* Page excerpt *
Some quotes, future forcasts, from Strategic Trends 2007-2036

“Kamal, that’s like totally boring !!!”

So, I am reading “Strategic Trends 2007-2036” a document of near future forecasts made by the UK’s Ministry of Defense DCDC Directorate General. I’m also reading a few other interesting bureaucratic pearls that I might post about later.

So, you should check it out. Why? Well, I find it to be a really fascinating document, that attempts to forecast and analyze future social and strategic trends in the Western World for the next 30 years. I do not buy into many of the document’s conclusions. At all. And yet, I still find it fascinating.

What I find most interesting about these type of strategic forecast documents (many are open, non-classified, and floating around in libraries and on the net) is the way they illustrate the set of assumptions carried by the people who write these sort of things.

What they say about the authors’ worldviews, and those of the policy-making and implementing circles they float in. High and refined milieux indeed.

Let’s take it further, such writings speak to the assumptions, beliefs, hopes, and fears, of the classes from which these bureaucratic management apparat and elites are drawn.

Anyone who wants to be an informed citizen should read these things and think them over.

So here are a few interesting predictions

“…By 2010, most people (above 50%) will be living in urban rather than rural
environments. Poor housing, weak infrastructure and social deprivation will
combine with low municipal capacity to create a range of new instability risks in
areas of rapid urbanization, especially in those urban settlements that contain a
high proportion of unplanned and shanty development…

..During the next 30 years, every aspect of human life will change at an unprecedented
rate, throwing up new features, challenges and opportunities. Three areas of change, or
Ring Road issues, will touch the lives of everyone on the planet and will underpin these
processes: climate change, globalization and global inequality (see panels below).
Progressive climate change will shape the physical environment within which a rapidly
expanding world population will live, influencing variable access to habitable land, food
and water. The volume of the world economy will grow more quickly than at any time in
human history and, in socio-economic terms, will become more tightly integrated, creating
globalized interdependencies and enabling multiple supra-national linkages in all areas of
human endeavour.

While life for most people is likely to improve materially, a significant number will
continue to experience hardship, and unevenness and fluctuations within a globalized
market-based economy will still mean that life will be uncertain for most. In all but the
most affluent societies, rapid, large shifts in global markets, which are increasingly
sensitive to uneven supply and changing demand, will result in potentially dramatic
changes in personal fortune and confidence. Globalized communications will feed
aspirations, heighten expectations and will serve to expose differences in advantage and
opportunity, stimulating grievance and raising the significance of global inequality as a
social and political issue…”

others..

The Middle Class Proletariat
The middle classes could become a revolutionary class, taking the role envisaged for the
proletariat by Marx. The globalization of labour markets and reducing levels of national
welfare provision and employment could reduce peoples’ attachment to particular states.

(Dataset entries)

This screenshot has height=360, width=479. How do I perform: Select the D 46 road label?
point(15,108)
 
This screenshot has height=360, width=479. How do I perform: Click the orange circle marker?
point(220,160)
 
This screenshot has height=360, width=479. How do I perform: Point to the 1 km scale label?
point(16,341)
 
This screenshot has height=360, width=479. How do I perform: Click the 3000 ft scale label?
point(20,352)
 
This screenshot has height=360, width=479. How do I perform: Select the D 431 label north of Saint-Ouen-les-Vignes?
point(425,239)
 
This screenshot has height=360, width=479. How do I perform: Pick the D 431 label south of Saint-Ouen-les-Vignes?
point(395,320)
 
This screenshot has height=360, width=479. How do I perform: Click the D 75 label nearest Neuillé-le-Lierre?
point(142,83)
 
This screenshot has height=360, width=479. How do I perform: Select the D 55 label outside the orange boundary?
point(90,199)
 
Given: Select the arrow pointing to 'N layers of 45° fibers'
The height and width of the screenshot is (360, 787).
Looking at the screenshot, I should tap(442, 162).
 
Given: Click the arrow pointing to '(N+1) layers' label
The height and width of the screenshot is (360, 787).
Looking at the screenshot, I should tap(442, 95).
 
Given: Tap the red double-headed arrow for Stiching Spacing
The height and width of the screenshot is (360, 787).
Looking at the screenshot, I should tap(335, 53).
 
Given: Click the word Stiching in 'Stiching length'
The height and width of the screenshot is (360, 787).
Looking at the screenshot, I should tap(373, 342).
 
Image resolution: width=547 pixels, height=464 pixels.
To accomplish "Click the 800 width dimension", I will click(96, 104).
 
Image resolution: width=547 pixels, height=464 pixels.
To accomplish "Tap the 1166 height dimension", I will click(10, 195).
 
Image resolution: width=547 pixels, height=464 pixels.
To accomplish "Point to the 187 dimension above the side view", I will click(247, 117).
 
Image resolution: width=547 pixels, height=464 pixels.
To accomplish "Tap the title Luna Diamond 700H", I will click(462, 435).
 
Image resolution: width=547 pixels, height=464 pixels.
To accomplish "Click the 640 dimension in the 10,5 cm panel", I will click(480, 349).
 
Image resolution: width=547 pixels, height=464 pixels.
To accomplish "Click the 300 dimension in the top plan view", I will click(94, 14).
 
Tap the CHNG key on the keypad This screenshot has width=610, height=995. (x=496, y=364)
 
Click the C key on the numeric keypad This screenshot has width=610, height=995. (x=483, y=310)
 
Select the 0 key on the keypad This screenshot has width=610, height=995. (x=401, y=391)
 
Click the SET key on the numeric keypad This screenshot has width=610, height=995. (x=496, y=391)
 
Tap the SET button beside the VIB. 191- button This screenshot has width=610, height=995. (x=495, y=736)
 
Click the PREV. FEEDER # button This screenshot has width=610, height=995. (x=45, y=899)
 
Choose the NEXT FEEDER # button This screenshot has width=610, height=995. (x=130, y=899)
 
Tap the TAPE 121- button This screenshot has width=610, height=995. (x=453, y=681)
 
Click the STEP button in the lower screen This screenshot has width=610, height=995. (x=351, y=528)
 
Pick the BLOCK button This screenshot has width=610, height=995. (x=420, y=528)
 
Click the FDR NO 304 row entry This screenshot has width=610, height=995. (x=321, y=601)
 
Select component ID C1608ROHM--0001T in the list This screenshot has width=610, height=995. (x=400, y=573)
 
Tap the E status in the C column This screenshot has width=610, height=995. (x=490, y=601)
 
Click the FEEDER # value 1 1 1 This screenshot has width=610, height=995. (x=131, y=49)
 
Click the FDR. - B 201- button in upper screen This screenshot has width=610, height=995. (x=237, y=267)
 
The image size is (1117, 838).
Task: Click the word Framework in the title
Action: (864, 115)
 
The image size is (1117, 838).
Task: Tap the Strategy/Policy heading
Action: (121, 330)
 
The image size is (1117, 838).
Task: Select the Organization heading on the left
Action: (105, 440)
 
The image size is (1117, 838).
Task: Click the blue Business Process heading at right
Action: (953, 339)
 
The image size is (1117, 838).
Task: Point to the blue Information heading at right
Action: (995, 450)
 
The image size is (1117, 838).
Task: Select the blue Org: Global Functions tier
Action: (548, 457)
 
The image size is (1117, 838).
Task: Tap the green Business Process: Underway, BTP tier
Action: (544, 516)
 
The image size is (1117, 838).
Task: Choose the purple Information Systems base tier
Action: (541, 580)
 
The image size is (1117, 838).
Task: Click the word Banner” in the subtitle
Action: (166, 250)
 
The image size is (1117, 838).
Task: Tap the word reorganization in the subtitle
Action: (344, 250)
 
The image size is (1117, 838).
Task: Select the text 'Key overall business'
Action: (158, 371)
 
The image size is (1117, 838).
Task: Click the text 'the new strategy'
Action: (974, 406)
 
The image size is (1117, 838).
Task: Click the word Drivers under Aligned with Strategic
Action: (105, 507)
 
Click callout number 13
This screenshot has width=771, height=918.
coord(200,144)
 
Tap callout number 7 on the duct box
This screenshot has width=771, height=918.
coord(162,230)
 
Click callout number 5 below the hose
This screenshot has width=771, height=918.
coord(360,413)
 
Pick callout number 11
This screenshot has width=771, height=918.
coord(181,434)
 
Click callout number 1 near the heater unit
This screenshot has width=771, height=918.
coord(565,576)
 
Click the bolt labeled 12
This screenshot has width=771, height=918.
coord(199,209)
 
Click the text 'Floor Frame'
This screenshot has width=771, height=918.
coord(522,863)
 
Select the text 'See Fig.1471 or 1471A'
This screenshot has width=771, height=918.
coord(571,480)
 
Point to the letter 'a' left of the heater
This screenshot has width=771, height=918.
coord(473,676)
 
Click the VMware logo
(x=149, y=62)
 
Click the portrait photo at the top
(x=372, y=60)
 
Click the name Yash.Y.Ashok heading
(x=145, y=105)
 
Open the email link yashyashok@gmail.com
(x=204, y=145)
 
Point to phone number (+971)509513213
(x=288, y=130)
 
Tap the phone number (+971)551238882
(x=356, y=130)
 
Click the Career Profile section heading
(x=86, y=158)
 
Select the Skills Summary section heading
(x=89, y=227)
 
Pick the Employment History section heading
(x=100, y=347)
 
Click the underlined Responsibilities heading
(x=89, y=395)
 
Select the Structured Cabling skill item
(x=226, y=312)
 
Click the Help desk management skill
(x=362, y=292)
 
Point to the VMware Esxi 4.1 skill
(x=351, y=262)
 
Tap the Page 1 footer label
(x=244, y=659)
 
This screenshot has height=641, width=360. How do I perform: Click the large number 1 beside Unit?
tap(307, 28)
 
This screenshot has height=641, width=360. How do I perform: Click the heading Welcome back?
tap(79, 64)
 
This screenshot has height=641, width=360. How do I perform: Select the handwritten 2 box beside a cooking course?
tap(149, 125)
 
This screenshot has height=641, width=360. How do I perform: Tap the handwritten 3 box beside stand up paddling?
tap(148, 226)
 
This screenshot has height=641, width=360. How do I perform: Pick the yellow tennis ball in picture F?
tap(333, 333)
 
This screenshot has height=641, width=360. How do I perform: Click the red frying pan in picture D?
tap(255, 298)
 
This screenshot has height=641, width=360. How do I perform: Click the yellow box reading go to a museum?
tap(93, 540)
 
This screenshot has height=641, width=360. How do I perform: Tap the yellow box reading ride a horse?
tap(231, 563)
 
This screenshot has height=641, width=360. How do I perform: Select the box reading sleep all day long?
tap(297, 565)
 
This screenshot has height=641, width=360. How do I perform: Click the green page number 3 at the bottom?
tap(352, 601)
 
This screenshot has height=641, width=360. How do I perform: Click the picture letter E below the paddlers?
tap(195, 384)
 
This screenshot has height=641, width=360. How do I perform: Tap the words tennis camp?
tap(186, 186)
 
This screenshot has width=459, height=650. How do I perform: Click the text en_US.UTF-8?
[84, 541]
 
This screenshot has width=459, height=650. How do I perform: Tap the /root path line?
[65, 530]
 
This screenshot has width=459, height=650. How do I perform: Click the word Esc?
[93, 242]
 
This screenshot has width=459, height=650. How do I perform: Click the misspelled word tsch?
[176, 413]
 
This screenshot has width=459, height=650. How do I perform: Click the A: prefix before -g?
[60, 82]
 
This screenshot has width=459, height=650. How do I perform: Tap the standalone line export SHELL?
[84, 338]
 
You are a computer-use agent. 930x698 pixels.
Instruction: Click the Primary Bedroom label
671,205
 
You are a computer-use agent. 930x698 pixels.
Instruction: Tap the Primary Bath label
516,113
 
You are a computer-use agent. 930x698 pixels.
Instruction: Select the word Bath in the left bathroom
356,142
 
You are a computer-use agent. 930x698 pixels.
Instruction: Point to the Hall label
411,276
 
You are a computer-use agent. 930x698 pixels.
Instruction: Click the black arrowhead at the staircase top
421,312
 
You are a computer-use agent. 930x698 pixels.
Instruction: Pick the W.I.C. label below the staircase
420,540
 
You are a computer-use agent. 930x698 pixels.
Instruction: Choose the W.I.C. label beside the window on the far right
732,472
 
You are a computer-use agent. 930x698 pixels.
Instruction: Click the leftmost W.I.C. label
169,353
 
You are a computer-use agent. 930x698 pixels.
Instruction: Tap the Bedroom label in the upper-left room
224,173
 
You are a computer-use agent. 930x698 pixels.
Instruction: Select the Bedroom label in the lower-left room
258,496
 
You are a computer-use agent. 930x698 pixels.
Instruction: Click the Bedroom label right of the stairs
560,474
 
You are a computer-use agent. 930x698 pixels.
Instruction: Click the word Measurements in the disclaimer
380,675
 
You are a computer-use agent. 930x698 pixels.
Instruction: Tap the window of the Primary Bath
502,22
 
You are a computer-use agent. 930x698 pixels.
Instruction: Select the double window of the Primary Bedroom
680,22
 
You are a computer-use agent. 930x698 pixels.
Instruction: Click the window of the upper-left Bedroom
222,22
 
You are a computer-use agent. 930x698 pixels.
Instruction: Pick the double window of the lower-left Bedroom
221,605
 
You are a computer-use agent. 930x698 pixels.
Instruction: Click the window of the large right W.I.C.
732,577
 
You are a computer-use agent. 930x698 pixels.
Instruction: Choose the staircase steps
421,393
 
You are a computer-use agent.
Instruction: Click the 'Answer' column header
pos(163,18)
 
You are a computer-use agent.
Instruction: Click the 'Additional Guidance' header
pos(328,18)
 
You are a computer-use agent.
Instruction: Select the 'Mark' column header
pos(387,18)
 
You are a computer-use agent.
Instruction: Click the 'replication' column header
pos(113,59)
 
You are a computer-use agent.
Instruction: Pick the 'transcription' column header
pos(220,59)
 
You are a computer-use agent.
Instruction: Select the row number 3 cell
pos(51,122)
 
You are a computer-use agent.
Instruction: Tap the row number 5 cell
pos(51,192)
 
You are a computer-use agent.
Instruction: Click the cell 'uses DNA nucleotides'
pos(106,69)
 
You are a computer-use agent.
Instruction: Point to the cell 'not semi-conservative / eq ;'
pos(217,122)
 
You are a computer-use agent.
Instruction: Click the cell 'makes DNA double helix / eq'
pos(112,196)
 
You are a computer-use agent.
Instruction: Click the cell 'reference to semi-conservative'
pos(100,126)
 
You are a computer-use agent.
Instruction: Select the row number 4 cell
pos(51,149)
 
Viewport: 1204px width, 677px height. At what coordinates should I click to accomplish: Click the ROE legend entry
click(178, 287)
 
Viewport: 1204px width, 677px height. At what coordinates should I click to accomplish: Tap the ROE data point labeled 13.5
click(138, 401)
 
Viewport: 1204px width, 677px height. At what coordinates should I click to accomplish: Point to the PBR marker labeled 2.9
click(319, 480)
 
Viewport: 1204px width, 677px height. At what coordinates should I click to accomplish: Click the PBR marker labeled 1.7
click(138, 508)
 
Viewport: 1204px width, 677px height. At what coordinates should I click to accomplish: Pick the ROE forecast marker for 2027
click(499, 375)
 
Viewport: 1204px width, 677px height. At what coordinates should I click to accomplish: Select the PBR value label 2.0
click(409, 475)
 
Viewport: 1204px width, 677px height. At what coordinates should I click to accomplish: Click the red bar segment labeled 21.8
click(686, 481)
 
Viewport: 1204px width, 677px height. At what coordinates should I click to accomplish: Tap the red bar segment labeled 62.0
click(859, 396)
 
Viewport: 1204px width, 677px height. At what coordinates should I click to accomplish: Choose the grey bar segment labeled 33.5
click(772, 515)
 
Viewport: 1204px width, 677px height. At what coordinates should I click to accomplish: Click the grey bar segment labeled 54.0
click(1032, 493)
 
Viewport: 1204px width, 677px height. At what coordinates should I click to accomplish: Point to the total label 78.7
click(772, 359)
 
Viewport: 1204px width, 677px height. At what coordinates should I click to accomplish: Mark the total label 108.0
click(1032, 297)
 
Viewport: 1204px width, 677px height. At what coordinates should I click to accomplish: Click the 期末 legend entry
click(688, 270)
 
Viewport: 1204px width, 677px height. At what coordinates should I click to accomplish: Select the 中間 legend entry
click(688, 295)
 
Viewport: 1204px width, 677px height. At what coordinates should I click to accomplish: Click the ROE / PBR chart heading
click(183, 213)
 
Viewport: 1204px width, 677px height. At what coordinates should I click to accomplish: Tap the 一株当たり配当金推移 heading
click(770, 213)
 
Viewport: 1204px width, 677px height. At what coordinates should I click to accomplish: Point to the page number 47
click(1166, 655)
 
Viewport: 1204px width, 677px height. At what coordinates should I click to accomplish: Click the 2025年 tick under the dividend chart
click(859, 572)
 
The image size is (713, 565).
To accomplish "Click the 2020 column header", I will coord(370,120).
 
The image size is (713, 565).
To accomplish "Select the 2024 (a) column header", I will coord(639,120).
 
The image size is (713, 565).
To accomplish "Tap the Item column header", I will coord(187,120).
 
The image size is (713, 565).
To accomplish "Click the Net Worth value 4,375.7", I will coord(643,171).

* Exercise set *
#1 Answer these questions about the Strategic Trends post:
(a) Which body produced the forecast document?
(b) By 2010, what share of people does the forecast expect to be living in urban environments?
(c) What are the three "Ring Road issues" the forecast names?
#2 Why, according to the forecast quoted in the Strategic Trends post, will global inequality become a more significant social and political issue?
#3 Carry the Strategic Trends post forward from its last line.
None of the items above matter for this work.

* Answers to the exercises *
#1
(a) The UK's Ministry of Defense DCDC Directorate General.
(b) Most people, above 50%.
(c) Climate change, globalization and global inequality.

#2 Globalized communications will feed aspirations, heighten expectations and expose differences in advantage and opportunity. This will stimulate grievance, which makes global inequality more significant as a social and political issue.

#3
The growing gap between themselves and a small number of highly visible super-rich
individuals might fuel disillusion with meritocracy, while the growing urban under-classes
are likely to pose an increasing threat to social order and stability, as the burden of
acquired debt and the failure of pension provision begins to bite. Faced by these twin
challenges, the world’s middle-classes might unite, using access to knowledge, resources
and skills to shape transnational processes in their own class interest.”

Decline in Ethical Constraints
A more permissive R&D environment could accelerate the decline of ethical constraints
and restraints. The speed of technological and cultural change could overwhelm society’s
ability to absorb the ethical implications and to develop and apply national and
international regulatory and legal controls. Such a regulatory vacuum would be
reinforcing as states and commercial organizations race to develop and exploit economic,
political and military advantage. The nearest approximation to an ethical framework could
become a form of secular utilitarianism, in an otherwise amoral scientific culture.”

“Broadcasts to the Brain
By 2035, an implantable information chip could be developed and wired directly to the
user’s brain. Information and entertainment choices would be accessible through
cognition and might include synthetic sensory perception beamed direct to the user’s
senses. Wider related ICT developments might include the invention of synthetic
telepathy, including mind-to-mind or telepathic dialogue. This type of development would
have obvious military and security, as well as control, legal and ethical, implications.”

Micro Government
Governments are likely to demand increased self-reliance from citizens, who will in turn
expect their obligations to be reduced in proportion, possibly focusing government on its
core roles of Defence, Justice and Legislation. The operation of globalized markets and
communications might further weaken levels of identity between the citizen and state to a
point where increasingly footloose and apolitical populations see the latter purely as the
guarantor of an area of jurisdiction, the guardian of a body of law and a force of last resort.”

Cities Challenge States
Successful, internationally networked cities, as engines of economic development and
opportunity, could increasingly assert their independence and new found status in contrast
to their backward, less developed and burdensome hinterlands. The formation of new
city-states would challenge the major assumption that underpins the current international
system – the sovereignty and integrity of the nation-state. Recognition of city-states’
sovereignty could cause wider secession and new alignments, leading to uncertain
diplomacy and a heightening of international instability.”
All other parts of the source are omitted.